Children as Young as 12 Are Making Clothing for Old Navy in Bangladesh

Gap, Old Navy, Bangladesh, Rana Plaza, workers rights, human rights, sweatshops, sweatshop labor, child labor, forced labor, eco-fashion, sustainable fashion, green fashion, ethical fashion, sustainable style, Al Jazeera

Photos by Anjali Kamat for Al Jazeera

Al Jazeera America certainly didn’t pull any punches when it made its anticipated debut. The news channel, the latest offshoot of the influential—if controversial—Qatari media empire, took to the airwaves on Tuesday with an investigative piece about Bangladesh’s troubled garment industry. Among the more provocative allegations is the use of child labor by leading American brands. In a segment for “Fault Lines,” correspondent Anjali Kamat paid a visit to Samie’s Finishing House in the capital of Dhaka, where she found children as young as 12 sewing elastic bands for for Old Navy pants in what amounted to a “shack in someone’s backyard.”

WATCH THE VIDEO AT AL JAZEERA AMERICA >

KID-UNFRIENDLY

Samie’s, according to Kamat, is characteristic of the countless subcontracting factories at the bottom of the garment supply chain. “Completely unregulated” and “completely unauthorized,” the facility has neither fire exits nor extinguishers.

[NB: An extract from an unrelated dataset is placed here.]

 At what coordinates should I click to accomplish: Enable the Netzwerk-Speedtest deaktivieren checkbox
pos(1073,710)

The children interviewed on camera admit they no longer attend school, earning the equivalent of $32 a month for their efforts.

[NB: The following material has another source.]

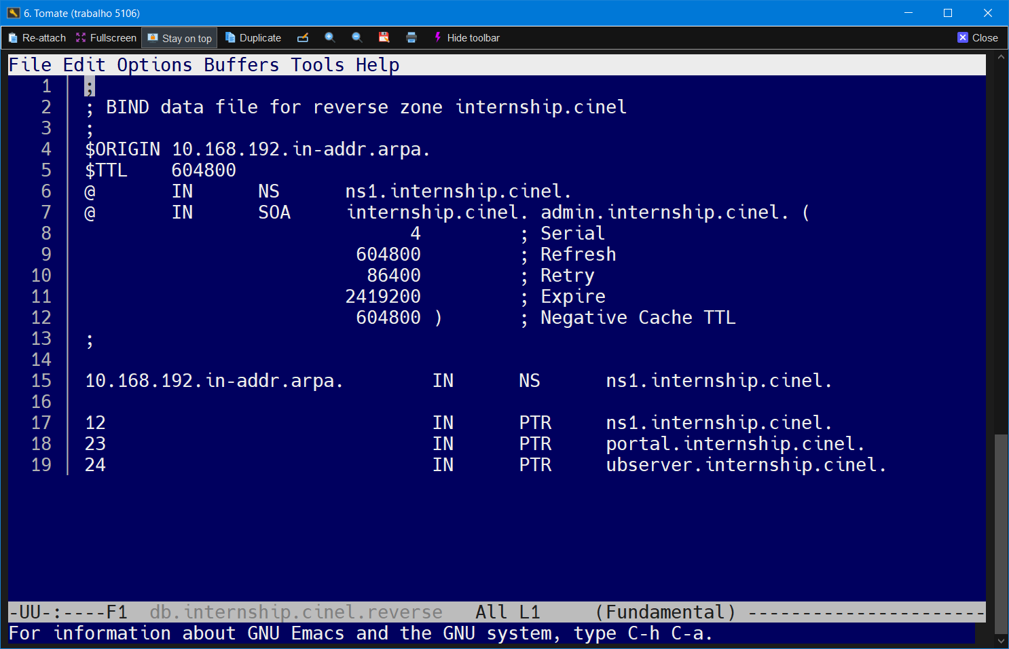The image size is (1009, 649).
Task: Click the buffer name db.internship.cinel.reverse in mode line
Action: [296, 612]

Samie’s, according to Kamat, is characteristic of the countless subcontracting factories at the bottom of the garment supply chain.

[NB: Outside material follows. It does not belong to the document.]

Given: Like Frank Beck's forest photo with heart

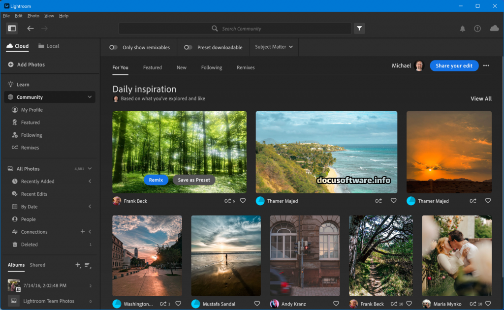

The minimum age to begin work in Bangladesh is 14, or 18 if the occupation is hazardous. Twelve-year-olds are allowed to do “light work,” meaning jobs that aren’t hazardous to their health or environment, or that won’t prevent them from receiving an education. One girl told Kamat she works as much as 14 hours a day.

Gap Inc., which owns the Old Navy label, as well as the Gap, Banana Republic, and Athleta brands, declined to give Al Jazeera America an on-camera interview. Instead, it offered a statement.

“Gap Inc. does not do business with Samie’s Finishing House,” a spokesperson sad. “An immediate inspection of the facility found no Gap Inc. products and no evidence that Gap products had been produced there. If the facility at one time had products with a Gap Inc. brand label, those products were either counterfeit or improperly acquired by the facility.”

Kamat says, however, that she was able to match the barcodes on the tags she found at the finishing house to items sold by Old Navy in the United States.

This wouldn’t be the first time Gap has been accused of using child labor. In 2007, a British journalist based in New Delhi filmed children as young as 10 stitching embroidered shirts for Gap Kids in a “derelict industrial unit” flowing with excrement from a flooded toilet.

Gap said at the time that such violations were rare and vowed to end the use of child labor “once and for all.”

Update: Aug. 23, 2013
Gap has released an updated statement on Al Jazeera’s child-labor allegations: “Although the allegations of Gap Inc.’s relationship with Samie’s Finishing House are false, Gap Inc. is taking action out of concern for the welfare of the children identified. Underaged labor is absolutely unacceptable to Gap Inc. and all of our brands.

“We are working through official channels to alert local government officials and have notified international advocacy agencies so that steps can be taken to ensure children identified are cared for and are protected.”